Japan’s government is to declare a state of emergency in Tokyo that will be in force during the Olympics, as the capital battles a sharp rise in coronavirus infections.
The measure, expected to be made official by the prime minister, Yoshihide Suga, later on Thursday, increases the likelihood that the Games will be held without a single spectator.
The latest blow to Japan’s troubled Olympic preparations comes after Tokyo reported 920 new infections on Wednesday. That compares with 714 last Wednesday and is the highest total since 1,010 were reported on 13 May.
The economy minister, Yasutoshi Nishimura, who heads the government’s coronavirus response, said Tokyo’s fourth state of emergency would begin on 12 July – 11 days before the Games open – and end on 22 August, two days before the start of the Paralympics.

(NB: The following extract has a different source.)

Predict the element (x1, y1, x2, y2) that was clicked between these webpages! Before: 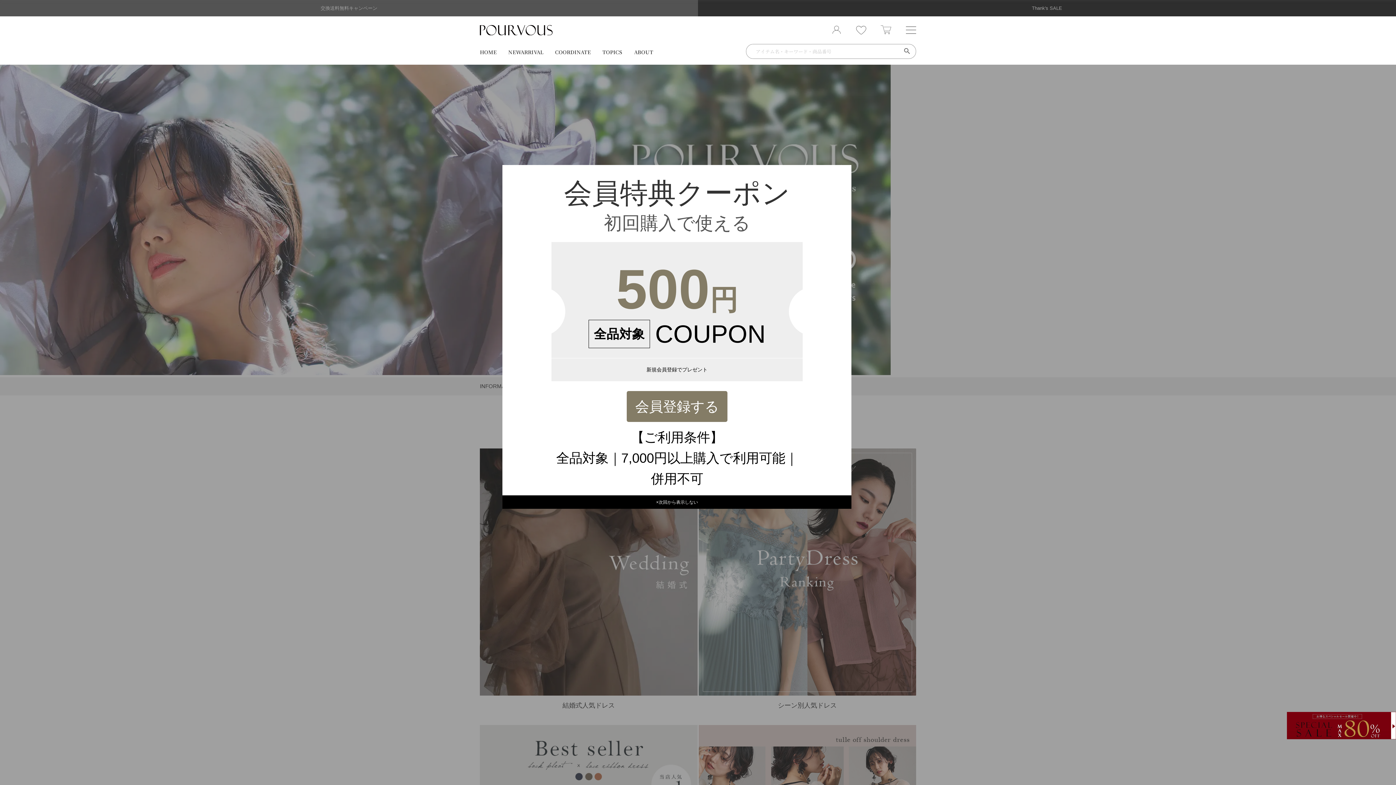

Weeks of quasi-emergency measures targeting Tokyo’s night-time economy have failed to prevent the latest wave of cases. The government is expected to reimpose an unpopular ban on serving alcohol at bars and restaurants, Japanese media reported.

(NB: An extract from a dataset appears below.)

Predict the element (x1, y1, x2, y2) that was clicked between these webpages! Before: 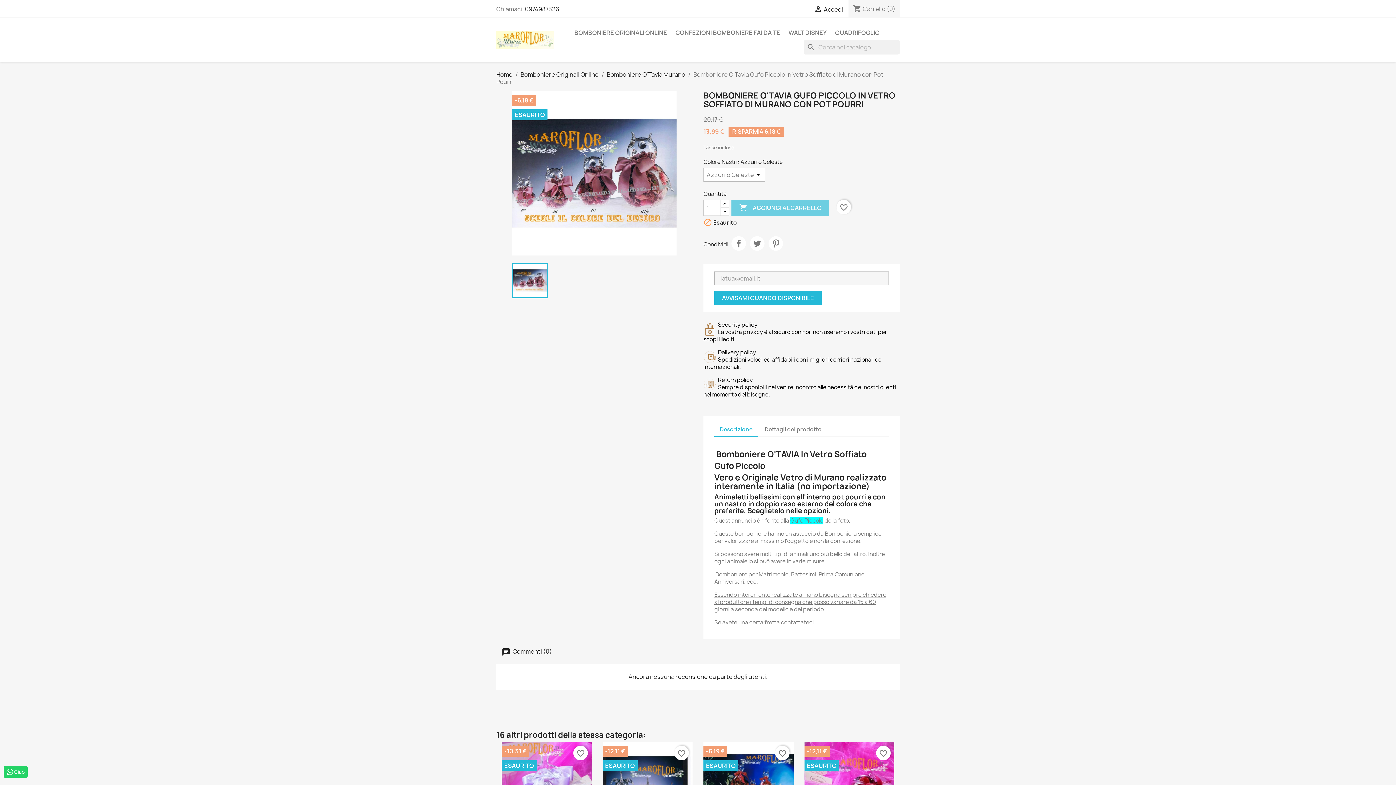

The emergency declaration in Tokyo – the centre of Japan’s outbreak for much of the pandemic – is an embarrassment for Suga, whose handling of the crisis saw his party perform badly in Tokyo metropolitan assembly elections last weekend.
“Politically speaking, having no spectators is now unavoidable,” a ruling party source told Reuters.
Suga’s insistence that organisers and the International Olympic Committee (IOC) will be able to stage a “safe and secure” Olympics even as cases rise in the host city could further anger voters just a few months out from a general election.
The IOC and the Tokyo 2020 organising committee said last month that attendances would be capped at 50% of a venue’s capacity, or a maximum of 10,000 people.